Here’s the response from NCES to the Achieve report I wrote about earlier this week, which suggests that the organization behind the NAEP tests and scores isn’t entirely comfortable with the uses to which the Achieve folks put their work.
As you may recall from this post (What to Make of Last Week’s Big “Honesty Gap” Report & Coverage?), there were at least a few questions about the Achieve report and the coverage it received. But I couldn’t get any clear response from NCES, which produced the NAEP test that Achieve’s report is built on.
All that changed yesterday afternoon, when I received word from NCES that indicates several issues with the Achieve report compared to similar but methodologically more sophisticated reports that it produces comparing state tests and NAEP results:
“Since 2003, NCES has published a series of reports that support Achieve’s overall conclusion that state standards vary widely,” said NCES’ Acting Commissioner, Dr. Peggy Carr in an email via Arnold Goldstein. (Click here for a 2011 NCES mapping report using 2009 results).
So far, so good, right?
However, Carr notes that the NCES reports “map state proficiency standards onto the NAEP scale, rather than comparing percentages of students who attain proficient on the two tests.” And NCES does not characterize states as “truth tellers” or with “biggest gaps,” or necessarily assume that all states “should have the same proficient standard as NAEP.”
According to Carr, NAEP’s proficient standard could be considered aspirational, and NCES “does not assume every state should aspire to NAEP’s proficient standard as Achieve does.”
In essence, NCES is saying that Achieve shouldn’t have tried to compare state proficiency percentages to NAEP proficiency percentages and thus make it seem like the comparison is apples to apples.
But that’s not the only problem. According to Carr, Achieve’s report goes beyond what it’s methodology can support, comparing state results from 2013-2014 to NAEP results from a different year. Had Achieve matched up the years, the outcome would have been “different sets of states falling into their two categories.”
It’s also not clear to NCES whether Achieve used alternative test results, which NAEP does not include. And NCES dings Achieve for ranking states according to percentage proficient rather than standardizing the state proficient cutpoints “so states can be compared when placed on the NAEP scale, a common metric.”
Read the full response below. As I read it, NCES isn’t entirely endorsing the FairTest critique of the Achieve report but it’s bringing up some of the same issues and suggesting that reporters who covered the study might not have fully understood the limitations of the appealingly simple comparisons that Achieve was making. Meantime, I’ll see what Achieve has to say about this.
CES’ Acting Commissioner, Dr. Peggy Carr, commented on the Achieve report on May 15 at the National Assessment Governing Board’s quarterly meeting. She summarized the main conclusions of their report as follows:
- State standards differ widely;
- Some states were identified as “truth tellers,” i.e., the difference between the percent proficient on the state test was close to the percentage proficient on NAEP;
- Some states were placed in a “biggest gaps” category, as having relatively large gaps between those percentages.
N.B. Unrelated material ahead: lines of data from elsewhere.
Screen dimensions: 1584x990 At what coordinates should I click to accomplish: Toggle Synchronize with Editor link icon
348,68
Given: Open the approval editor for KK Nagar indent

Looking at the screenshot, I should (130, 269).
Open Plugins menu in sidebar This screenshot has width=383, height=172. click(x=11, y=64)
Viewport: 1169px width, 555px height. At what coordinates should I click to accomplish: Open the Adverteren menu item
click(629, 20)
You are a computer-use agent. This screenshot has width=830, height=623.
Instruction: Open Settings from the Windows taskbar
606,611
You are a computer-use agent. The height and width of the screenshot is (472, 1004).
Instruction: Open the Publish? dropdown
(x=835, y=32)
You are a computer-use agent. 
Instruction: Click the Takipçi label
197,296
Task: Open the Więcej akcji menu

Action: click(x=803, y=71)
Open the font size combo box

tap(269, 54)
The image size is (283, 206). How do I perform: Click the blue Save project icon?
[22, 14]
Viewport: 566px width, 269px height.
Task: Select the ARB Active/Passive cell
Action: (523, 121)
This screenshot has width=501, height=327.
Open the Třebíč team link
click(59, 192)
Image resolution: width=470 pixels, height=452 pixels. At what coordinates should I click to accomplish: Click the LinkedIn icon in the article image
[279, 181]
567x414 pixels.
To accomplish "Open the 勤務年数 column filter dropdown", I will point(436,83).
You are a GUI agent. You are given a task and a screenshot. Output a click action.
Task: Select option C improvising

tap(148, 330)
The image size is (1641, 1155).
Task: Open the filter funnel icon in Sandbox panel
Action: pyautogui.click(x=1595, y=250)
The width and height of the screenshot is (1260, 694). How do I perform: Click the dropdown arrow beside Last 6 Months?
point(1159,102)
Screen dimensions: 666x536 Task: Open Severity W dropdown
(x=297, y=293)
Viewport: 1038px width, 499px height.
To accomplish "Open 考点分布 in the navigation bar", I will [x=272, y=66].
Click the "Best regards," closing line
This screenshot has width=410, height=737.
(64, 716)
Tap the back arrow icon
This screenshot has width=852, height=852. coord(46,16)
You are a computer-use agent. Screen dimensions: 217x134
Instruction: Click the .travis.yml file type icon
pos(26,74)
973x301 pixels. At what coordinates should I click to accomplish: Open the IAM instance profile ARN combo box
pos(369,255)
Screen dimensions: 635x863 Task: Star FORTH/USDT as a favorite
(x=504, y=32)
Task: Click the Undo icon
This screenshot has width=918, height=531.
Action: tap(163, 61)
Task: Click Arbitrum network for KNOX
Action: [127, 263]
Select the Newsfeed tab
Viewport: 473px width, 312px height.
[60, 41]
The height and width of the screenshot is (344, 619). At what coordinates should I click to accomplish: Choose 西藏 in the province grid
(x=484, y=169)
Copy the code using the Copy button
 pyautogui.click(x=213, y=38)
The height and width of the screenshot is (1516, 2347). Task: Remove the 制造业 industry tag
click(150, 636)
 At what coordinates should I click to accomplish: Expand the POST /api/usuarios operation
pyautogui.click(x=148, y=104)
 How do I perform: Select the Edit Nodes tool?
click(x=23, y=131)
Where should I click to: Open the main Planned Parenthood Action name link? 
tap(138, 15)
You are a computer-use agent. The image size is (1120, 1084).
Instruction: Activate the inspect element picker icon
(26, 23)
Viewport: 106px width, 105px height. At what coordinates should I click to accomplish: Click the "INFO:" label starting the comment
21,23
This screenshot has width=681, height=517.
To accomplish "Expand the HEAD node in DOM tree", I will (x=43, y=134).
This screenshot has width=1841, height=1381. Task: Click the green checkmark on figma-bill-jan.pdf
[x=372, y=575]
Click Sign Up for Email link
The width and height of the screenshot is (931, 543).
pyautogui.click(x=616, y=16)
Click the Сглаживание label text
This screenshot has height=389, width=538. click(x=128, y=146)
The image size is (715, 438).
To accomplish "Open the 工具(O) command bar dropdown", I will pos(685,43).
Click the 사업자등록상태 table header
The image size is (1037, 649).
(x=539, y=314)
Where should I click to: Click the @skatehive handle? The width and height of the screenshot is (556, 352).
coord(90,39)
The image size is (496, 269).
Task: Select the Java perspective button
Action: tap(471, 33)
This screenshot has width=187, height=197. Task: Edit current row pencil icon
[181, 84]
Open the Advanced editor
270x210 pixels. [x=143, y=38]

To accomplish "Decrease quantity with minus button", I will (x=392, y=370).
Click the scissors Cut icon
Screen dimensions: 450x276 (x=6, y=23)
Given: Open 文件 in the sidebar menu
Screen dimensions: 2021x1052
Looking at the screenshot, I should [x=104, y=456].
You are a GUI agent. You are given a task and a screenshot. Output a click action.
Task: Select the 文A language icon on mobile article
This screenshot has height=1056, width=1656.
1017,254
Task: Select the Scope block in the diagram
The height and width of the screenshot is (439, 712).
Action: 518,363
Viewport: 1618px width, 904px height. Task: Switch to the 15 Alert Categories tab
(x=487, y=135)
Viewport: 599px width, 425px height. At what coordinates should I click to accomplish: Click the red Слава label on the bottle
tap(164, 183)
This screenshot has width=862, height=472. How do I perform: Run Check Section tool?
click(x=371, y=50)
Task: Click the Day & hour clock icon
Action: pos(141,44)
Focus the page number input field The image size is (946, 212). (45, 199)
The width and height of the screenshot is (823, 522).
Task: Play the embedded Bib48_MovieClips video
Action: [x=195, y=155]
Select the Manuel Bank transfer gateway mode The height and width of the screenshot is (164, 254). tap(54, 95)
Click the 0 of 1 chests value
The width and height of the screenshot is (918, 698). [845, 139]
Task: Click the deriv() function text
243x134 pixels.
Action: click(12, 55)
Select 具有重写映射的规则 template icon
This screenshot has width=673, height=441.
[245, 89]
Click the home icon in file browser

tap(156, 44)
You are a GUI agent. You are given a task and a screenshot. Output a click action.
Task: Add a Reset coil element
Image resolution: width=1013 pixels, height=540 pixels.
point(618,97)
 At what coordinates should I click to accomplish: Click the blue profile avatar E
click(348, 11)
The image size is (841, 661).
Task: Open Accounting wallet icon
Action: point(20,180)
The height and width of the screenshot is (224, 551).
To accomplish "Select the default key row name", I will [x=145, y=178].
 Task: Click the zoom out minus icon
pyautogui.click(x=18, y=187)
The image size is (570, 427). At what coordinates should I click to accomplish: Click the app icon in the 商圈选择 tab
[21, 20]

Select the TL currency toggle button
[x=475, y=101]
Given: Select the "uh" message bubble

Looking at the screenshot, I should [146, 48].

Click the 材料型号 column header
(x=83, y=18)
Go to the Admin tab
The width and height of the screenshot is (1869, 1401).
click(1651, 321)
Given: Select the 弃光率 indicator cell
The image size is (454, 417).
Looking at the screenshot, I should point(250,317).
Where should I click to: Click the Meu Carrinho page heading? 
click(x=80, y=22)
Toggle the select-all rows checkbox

Since 2003, NCES has published a series of reports that support Achieve’s overall conclusion that state standards vary widely. The NCES reports map state proficiency standards onto the NAEP scale, rather than comparing percentages of students who attain proficient on the two tests.
NCES does not characterize states as “truth tellers” or with “biggest gaps.” Achieve assumes all states should have the same proficient standard as NAEP. Although NCES reports show the state proficient standards in relation to NAEP’s three achievement standards (Basic, Proficient, Advanced), we recognize that states have the option of setting their own standards, and they are not necessarily intended to be the same as NAEP’s. In fact, NAEP’s proficient standard is often called aspirational, as attaining it requires mastery over challenging subject matter. NCES recognizes that state standards are often designed to measure competency at the specific grade, and does not assume every state should aspire to NAEP’s proficient standard as Achieve does.
Achieve’s conclusions go beyond what their methodology can fully support. Achieve compares state test results from one year, 2013-14, to NAEP results from a different year, 2012-13 (NAEP did not produce results at the state level in 2013-14). A better alignment would have resulted if they had used data from both sources for the same school year. That procedure would actually have resulted in different sets of states falling into their two categories. (NCES, in their reports, does align the years, and in addition uses state test results from the same schools that participated in NAEP.) Also, Achieve may have used inconsistent data for the states, as it is not clear from their report whether the state test data they used included results for students taking alternate tests in some states but not others. Including alternate test results would also introduce an inconsistency with NAEP, which does not administer an alternate test. Finally, Achieve simply ranked states according to the point difference between the percentages proficient on the state test and NAEP, even though each state uses different tests and different scales. NCES, in its methodology, standardizes the state proficient cutpoints so states can be compared when placed on the NAEP scale, a common metric.